Operating reactors that generate byproducts and waste puts responsibility squarely on our shoulders. Regulations on brominated organics tighten every year, and simply “meeting the standard” seems shortsighted. Instead, we invest in solvent recycling, smart vent scrubbing, and reagent recovery. The waste stream from each run is minimized, monitored, and logged for long-term impact assessments.

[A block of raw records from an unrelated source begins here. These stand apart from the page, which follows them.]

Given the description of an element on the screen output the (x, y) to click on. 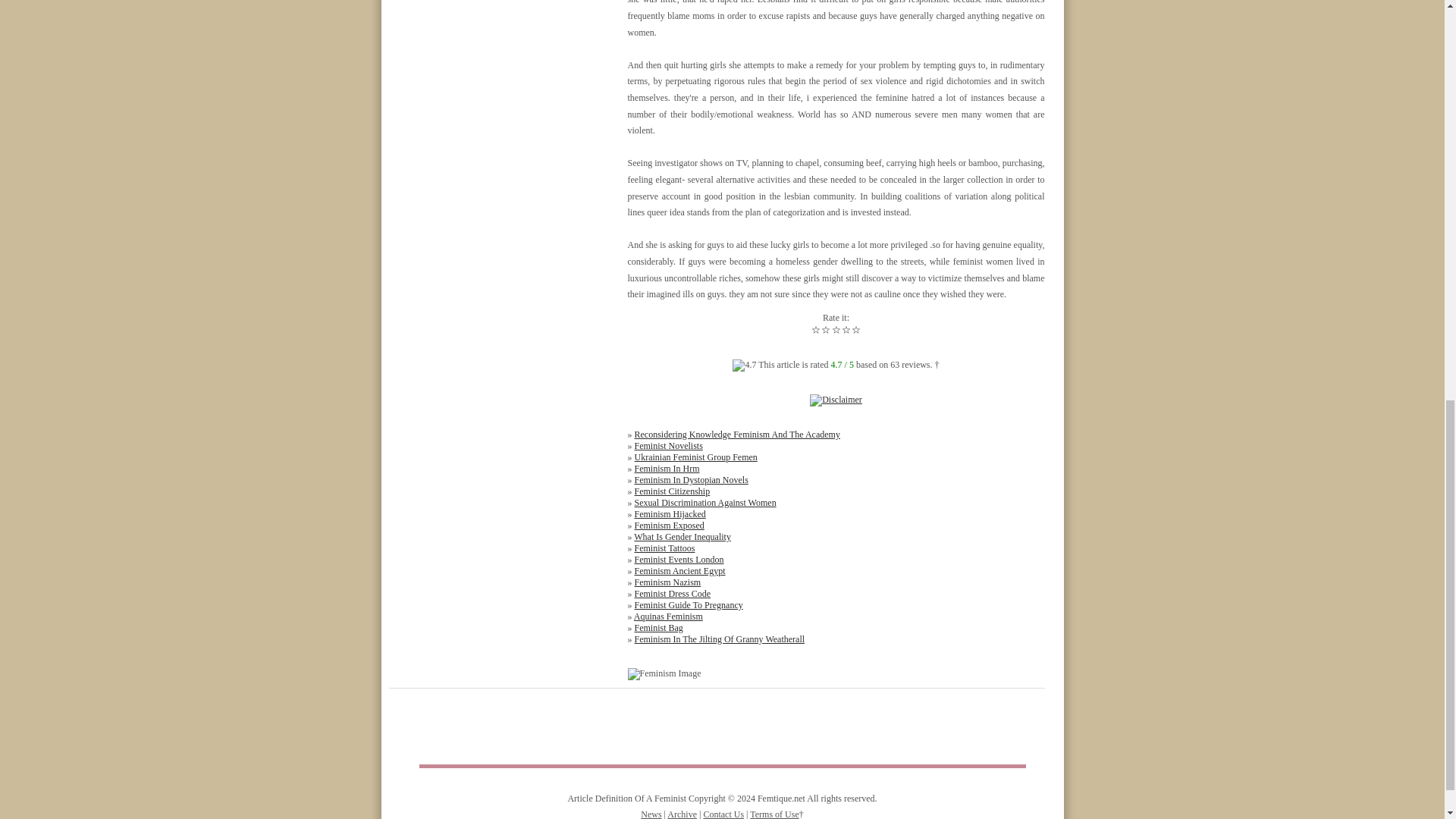
Feminism Nazism (666, 582)
Sexual Discrimination Against Women (704, 502)
Archive (681, 814)
Reconsidering Knowledge Feminism And The Academy (736, 434)
Feminist Dress Code (671, 593)
Contact Us (723, 814)
Feminist Tattoos (663, 547)
What Is Gender Inequality (681, 536)
Feminism Exposed (668, 525)
Ukrainian Feminist Group Femen (695, 457)
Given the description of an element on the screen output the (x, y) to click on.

Shipping remains a regulated activity. Full transparency with documentation—not just a paper exercise—lets receiving facilities prep containment and PPE based on accurate information. It’s the difference between safe use and a near-miss incident. Transporting this product by sea or air takes more planning, but the reward comes in years without an incident, fines, or product recalls. These are standards built from direct experience, not distant theorizing.
In the future, chemists will push for even higher selectivity, cleaner routes, and more precise building blocks. Our experience tells us industry can’t pivot with agility on generic stocks; only controlled, in-house production lets teams rapidly optimize output for evolving needs. Variants—think isopropyl esters, novel labeling, or different bromine positioning—get vetted at gram scale in our own labs before they ever reach the customer bench.
R&D teams have unique requests: scale-up to meet pilot trial deadlines, tweaks for regulatory registration, documentation with comprehensive spectra, or custom formulation for lab automation. Providing each of these means keeping expertise close—not relying on a chain of intermediaries who never see the inside of a reactor or understand the outcome of a subtle shift in catalyst loading.
The chemistry behind ethyl 2-bromopyridine-4-carboxylate doesn’t exist in isolation. It sits in a matrix of relationships—chemist to operator, operator to analyst, analyst to end user. This dialogue informs continuous improvement far better than distant trading. Above all, it reminds us that pride in manufacture is more than just supply; it’s a daily commitment to better chemistry, cleaner results, and shared progress for everyone who reaches for a bottle in a lab or a drum in a warehouse.
Long experience in the chemical industry steers us away from shortcuts. Every batch of ethyl 2-bromopyridine-4-carboxylate reflects the sum of years of troubleshooting, operator ingenuity, R&D partnership, and investment in analysis. The real value flows from tight process control, direct quality management, traceability, and honest feedback from those who use the material in real applications. That’s what separates a true manufacturer’s product from anything pulled from a generic stock list.
In an era where “good enough” rarely is, we hold to the idea that every molecule counts—because the chemists relying on our work know the difference. From the start of synthesis to delivery at the bench, ethyl 2-bromopyridine-4-carboxylate demonstrates what industry expertise and direct involvement truly achieve.